─── Extracted information ───

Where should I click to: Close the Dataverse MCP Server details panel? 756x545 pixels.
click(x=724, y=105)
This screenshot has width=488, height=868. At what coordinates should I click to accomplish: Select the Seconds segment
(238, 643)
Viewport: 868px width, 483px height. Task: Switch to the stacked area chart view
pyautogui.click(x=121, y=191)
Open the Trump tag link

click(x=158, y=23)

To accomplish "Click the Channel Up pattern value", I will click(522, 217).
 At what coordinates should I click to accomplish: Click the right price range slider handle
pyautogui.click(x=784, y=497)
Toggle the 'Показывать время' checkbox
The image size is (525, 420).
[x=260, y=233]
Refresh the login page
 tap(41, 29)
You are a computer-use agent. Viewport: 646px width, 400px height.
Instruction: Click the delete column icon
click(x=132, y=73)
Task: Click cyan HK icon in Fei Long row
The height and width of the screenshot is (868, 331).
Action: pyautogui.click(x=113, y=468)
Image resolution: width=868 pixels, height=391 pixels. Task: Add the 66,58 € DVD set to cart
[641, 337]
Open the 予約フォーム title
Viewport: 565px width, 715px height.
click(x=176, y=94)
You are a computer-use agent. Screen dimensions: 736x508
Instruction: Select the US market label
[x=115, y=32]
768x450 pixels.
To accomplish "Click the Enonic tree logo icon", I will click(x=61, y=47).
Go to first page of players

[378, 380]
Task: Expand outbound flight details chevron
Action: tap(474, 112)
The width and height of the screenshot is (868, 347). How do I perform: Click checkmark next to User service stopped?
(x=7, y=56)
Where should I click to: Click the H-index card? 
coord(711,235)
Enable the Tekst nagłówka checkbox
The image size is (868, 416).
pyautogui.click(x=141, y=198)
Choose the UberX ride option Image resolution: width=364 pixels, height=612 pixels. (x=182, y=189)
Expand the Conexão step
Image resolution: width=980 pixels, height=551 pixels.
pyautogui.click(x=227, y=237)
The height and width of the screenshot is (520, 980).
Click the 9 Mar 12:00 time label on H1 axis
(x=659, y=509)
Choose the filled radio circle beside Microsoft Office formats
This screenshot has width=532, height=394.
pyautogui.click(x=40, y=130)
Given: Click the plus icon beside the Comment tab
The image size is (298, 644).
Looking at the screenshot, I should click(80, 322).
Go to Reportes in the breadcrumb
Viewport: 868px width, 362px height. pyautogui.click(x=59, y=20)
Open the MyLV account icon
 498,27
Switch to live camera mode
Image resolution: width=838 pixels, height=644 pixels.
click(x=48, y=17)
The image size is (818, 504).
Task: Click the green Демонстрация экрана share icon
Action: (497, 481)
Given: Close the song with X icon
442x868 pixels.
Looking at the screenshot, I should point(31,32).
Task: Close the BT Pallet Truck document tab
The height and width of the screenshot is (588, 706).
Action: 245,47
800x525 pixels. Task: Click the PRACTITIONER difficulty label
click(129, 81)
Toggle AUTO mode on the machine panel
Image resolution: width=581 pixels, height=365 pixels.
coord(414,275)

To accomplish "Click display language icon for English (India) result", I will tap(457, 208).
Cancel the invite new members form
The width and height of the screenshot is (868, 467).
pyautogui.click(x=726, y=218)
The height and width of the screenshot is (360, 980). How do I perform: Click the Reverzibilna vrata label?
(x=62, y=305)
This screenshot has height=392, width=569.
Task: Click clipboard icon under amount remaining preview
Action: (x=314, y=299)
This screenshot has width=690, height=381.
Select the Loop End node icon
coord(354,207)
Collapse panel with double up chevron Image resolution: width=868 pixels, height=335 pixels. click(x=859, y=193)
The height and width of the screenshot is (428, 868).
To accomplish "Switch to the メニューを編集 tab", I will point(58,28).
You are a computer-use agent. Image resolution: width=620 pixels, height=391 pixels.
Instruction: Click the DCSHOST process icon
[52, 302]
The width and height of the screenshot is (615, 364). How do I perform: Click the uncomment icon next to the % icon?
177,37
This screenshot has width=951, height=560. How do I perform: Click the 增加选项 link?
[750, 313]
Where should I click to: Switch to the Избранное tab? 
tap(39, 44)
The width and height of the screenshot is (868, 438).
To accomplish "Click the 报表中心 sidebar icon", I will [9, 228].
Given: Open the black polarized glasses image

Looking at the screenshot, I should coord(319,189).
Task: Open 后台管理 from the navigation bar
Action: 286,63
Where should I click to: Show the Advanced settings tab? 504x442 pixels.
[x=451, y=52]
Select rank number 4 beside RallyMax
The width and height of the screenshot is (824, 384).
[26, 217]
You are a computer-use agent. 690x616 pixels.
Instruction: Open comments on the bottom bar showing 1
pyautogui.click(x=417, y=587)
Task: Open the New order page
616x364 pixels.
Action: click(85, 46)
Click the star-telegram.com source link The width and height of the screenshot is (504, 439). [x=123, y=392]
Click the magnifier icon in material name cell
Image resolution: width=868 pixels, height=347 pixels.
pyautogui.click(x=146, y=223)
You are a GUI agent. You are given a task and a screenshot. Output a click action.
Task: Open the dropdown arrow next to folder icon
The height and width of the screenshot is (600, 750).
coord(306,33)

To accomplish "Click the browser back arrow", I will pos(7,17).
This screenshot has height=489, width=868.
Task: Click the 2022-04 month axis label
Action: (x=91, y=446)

───

> Task objective
Please repeat each entry exactly as written.

> Answer to the problem
Where should I click to: Close the Dataverse MCP Server details panel? 756x545 pixels.
click(x=724, y=105)
This screenshot has width=488, height=868. At what coordinates should I click to accomplish: Select the Seconds segment
(238, 643)
Viewport: 868px width, 483px height. Task: Switch to the stacked area chart view
pyautogui.click(x=121, y=191)
Open the Trump tag link

click(x=158, y=23)

To accomplish "Click the Channel Up pattern value", I will click(522, 217).
 At what coordinates should I click to accomplish: Click the right price range slider handle
pyautogui.click(x=784, y=497)
Toggle the 'Показывать время' checkbox
The image size is (525, 420).
[x=260, y=233]
Refresh the login page
 tap(41, 29)
You are a computer-use agent. Viewport: 646px width, 400px height.
Instruction: Click the delete column icon
click(x=132, y=73)
Task: Click cyan HK icon in Fei Long row
The height and width of the screenshot is (868, 331).
Action: pyautogui.click(x=113, y=468)
Image resolution: width=868 pixels, height=391 pixels. Task: Add the 66,58 € DVD set to cart
[641, 337]
Open the 予約フォーム title
Viewport: 565px width, 715px height.
click(x=176, y=94)
You are a computer-use agent. Screen dimensions: 736x508
Instruction: Select the US market label
[x=115, y=32]
768x450 pixels.
To accomplish "Click the Enonic tree logo icon", I will click(x=61, y=47).
Go to first page of players

[378, 380]
Task: Expand outbound flight details chevron
Action: tap(474, 112)
The width and height of the screenshot is (868, 347). How do I perform: Click checkmark next to User service stopped?
(x=7, y=56)
Where should I click to: Click the H-index card? 
coord(711,235)
Enable the Tekst nagłówka checkbox
The image size is (868, 416).
pyautogui.click(x=141, y=198)
Choose the UberX ride option Image resolution: width=364 pixels, height=612 pixels. (x=182, y=189)
Expand the Conexão step
Image resolution: width=980 pixels, height=551 pixels.
pyautogui.click(x=227, y=237)
The height and width of the screenshot is (520, 980).
Click the 9 Mar 12:00 time label on H1 axis
(x=659, y=509)
Choose the filled radio circle beside Microsoft Office formats
This screenshot has width=532, height=394.
pyautogui.click(x=40, y=130)
Given: Click the plus icon beside the Comment tab
The image size is (298, 644).
Looking at the screenshot, I should click(80, 322).
Go to Reportes in the breadcrumb
Viewport: 868px width, 362px height. pyautogui.click(x=59, y=20)
Open the MyLV account icon
 498,27
Switch to live camera mode
Image resolution: width=838 pixels, height=644 pixels.
click(x=48, y=17)
The image size is (818, 504).
Task: Click the green Демонстрация экрана share icon
Action: (497, 481)
Given: Close the song with X icon
442x868 pixels.
Looking at the screenshot, I should point(31,32).
Task: Close the BT Pallet Truck document tab
The height and width of the screenshot is (588, 706).
Action: 245,47
800x525 pixels. Task: Click the PRACTITIONER difficulty label
click(129, 81)
Toggle AUTO mode on the machine panel
Image resolution: width=581 pixels, height=365 pixels.
coord(414,275)

To accomplish "Click display language icon for English (India) result", I will tap(457, 208).
Cancel the invite new members form
The width and height of the screenshot is (868, 467).
pyautogui.click(x=726, y=218)
The height and width of the screenshot is (360, 980). How do I perform: Click the Reverzibilna vrata label?
(x=62, y=305)
This screenshot has height=392, width=569.
Task: Click clipboard icon under amount remaining preview
Action: (x=314, y=299)
This screenshot has width=690, height=381.
Select the Loop End node icon
coord(354,207)
Collapse panel with double up chevron Image resolution: width=868 pixels, height=335 pixels. click(x=859, y=193)
The height and width of the screenshot is (428, 868).
To accomplish "Switch to the メニューを編集 tab", I will point(58,28).
You are a computer-use agent. Image resolution: width=620 pixels, height=391 pixels.
Instruction: Click the DCSHOST process icon
[52, 302]
The width and height of the screenshot is (615, 364). How do I perform: Click the uncomment icon next to the % icon?
177,37
This screenshot has width=951, height=560. How do I perform: Click the 增加选项 link?
[750, 313]
Where should I click to: Switch to the Избранное tab? 
tap(39, 44)
The width and height of the screenshot is (868, 438).
To accomplish "Click the 报表中心 sidebar icon", I will [9, 228].
Given: Open the black polarized glasses image

Looking at the screenshot, I should coord(319,189).
Task: Open 后台管理 from the navigation bar
Action: 286,63
Where should I click to: Show the Advanced settings tab? 504x442 pixels.
[x=451, y=52]
Select rank number 4 beside RallyMax
The width and height of the screenshot is (824, 384).
[26, 217]
You are a computer-use agent. 690x616 pixels.
Instruction: Open comments on the bottom bar showing 1
pyautogui.click(x=417, y=587)
Task: Open the New order page
616x364 pixels.
Action: click(85, 46)
Click the star-telegram.com source link The width and height of the screenshot is (504, 439). [x=123, y=392]
Click the magnifier icon in material name cell
Image resolution: width=868 pixels, height=347 pixels.
pyautogui.click(x=146, y=223)
You are a GUI agent. You are given a task and a screenshot. Output a click action.
Task: Open the dropdown arrow next to folder icon
The height and width of the screenshot is (600, 750).
coord(306,33)

To accomplish "Click the browser back arrow", I will pos(7,17).
This screenshot has height=489, width=868.
Task: Click the 2022-04 month axis label
Action: (x=91, y=446)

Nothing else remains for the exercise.